With both ends included, repeat exactly the lines of the entries below from the one containing "Screen dimensions: 1500x691" down to the one containing "Click cart icon", and no others.

(Collected data entries)
Segment Open

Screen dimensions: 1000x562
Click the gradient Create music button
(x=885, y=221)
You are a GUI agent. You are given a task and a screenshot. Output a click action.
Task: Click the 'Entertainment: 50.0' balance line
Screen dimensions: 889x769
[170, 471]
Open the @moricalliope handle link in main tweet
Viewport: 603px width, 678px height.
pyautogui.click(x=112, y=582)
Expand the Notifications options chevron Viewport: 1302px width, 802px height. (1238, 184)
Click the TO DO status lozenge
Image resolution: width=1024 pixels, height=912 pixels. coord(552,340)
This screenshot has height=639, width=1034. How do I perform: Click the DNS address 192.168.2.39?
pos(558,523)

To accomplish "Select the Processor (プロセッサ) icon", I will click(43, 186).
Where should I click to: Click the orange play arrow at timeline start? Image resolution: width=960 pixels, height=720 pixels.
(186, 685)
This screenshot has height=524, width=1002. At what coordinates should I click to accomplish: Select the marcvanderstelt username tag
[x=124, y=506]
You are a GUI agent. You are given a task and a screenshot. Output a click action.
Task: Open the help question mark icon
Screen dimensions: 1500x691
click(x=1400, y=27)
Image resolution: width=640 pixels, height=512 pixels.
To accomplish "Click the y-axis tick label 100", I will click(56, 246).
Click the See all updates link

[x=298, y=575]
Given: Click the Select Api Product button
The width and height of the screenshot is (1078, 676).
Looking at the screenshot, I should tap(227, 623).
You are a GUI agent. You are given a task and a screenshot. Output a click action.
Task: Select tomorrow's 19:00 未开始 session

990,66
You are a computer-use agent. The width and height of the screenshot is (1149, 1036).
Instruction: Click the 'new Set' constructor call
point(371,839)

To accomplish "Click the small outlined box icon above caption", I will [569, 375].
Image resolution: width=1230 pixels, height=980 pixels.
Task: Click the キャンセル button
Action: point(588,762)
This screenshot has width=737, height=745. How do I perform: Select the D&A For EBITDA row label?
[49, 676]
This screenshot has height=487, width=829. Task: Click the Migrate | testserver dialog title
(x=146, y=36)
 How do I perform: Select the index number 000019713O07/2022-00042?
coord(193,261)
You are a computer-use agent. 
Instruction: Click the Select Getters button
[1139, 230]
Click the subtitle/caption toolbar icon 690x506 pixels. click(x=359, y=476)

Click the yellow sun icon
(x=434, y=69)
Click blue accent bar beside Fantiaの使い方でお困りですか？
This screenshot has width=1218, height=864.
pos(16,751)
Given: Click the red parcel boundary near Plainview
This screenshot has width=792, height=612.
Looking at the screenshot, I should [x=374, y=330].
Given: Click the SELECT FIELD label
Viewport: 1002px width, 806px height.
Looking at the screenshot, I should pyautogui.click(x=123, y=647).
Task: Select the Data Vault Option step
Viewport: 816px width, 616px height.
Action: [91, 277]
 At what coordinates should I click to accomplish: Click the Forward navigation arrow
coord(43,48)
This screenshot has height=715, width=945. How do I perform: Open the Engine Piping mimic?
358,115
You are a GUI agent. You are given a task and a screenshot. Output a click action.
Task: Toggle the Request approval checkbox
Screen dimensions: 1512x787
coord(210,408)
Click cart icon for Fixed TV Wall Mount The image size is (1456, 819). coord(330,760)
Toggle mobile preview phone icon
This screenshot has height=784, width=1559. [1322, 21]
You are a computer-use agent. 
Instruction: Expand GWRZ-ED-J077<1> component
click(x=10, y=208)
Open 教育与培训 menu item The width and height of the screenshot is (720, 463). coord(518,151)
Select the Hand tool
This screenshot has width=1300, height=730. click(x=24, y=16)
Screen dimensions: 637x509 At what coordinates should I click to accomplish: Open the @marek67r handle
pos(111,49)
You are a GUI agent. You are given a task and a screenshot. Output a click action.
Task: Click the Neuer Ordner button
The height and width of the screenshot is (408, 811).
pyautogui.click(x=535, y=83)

Segment Closed

== SOLUTION FOR THIS TASK ==
Screen dimensions: 1500x691
click(x=1400, y=27)
Image resolution: width=640 pixels, height=512 pixels.
To accomplish "Click the y-axis tick label 100", I will click(56, 246).
Click the See all updates link

[x=298, y=575]
Given: Click the Select Api Product button
The width and height of the screenshot is (1078, 676).
Looking at the screenshot, I should tap(227, 623).
You are a GUI agent. You are given a task and a screenshot. Output a click action.
Task: Select tomorrow's 19:00 未开始 session

990,66
You are a computer-use agent. The width and height of the screenshot is (1149, 1036).
Instruction: Click the 'new Set' constructor call
point(371,839)

To accomplish "Click the small outlined box icon above caption", I will [569, 375].
Image resolution: width=1230 pixels, height=980 pixels.
Task: Click the キャンセル button
Action: point(588,762)
This screenshot has width=737, height=745. How do I perform: Select the D&A For EBITDA row label?
[49, 676]
This screenshot has height=487, width=829. Task: Click the Migrate | testserver dialog title
(x=146, y=36)
 How do I perform: Select the index number 000019713O07/2022-00042?
coord(193,261)
You are a computer-use agent. 
Instruction: Click the Select Getters button
[1139, 230]
Click the subtitle/caption toolbar icon 690x506 pixels. click(x=359, y=476)

Click the yellow sun icon
(x=434, y=69)
Click blue accent bar beside Fantiaの使い方でお困りですか？
This screenshot has width=1218, height=864.
pos(16,751)
Given: Click the red parcel boundary near Plainview
This screenshot has width=792, height=612.
Looking at the screenshot, I should [x=374, y=330].
Given: Click the SELECT FIELD label
Viewport: 1002px width, 806px height.
Looking at the screenshot, I should pyautogui.click(x=123, y=647).
Task: Select the Data Vault Option step
Viewport: 816px width, 616px height.
Action: [91, 277]
 At what coordinates should I click to accomplish: Click the Forward navigation arrow
coord(43,48)
This screenshot has height=715, width=945. How do I perform: Open the Engine Piping mimic?
358,115
You are a GUI agent. You are given a task and a screenshot. Output a click action.
Task: Toggle the Request approval checkbox
Screen dimensions: 1512x787
coord(210,408)
Click cart icon for Fixed TV Wall Mount The image size is (1456, 819). coord(330,760)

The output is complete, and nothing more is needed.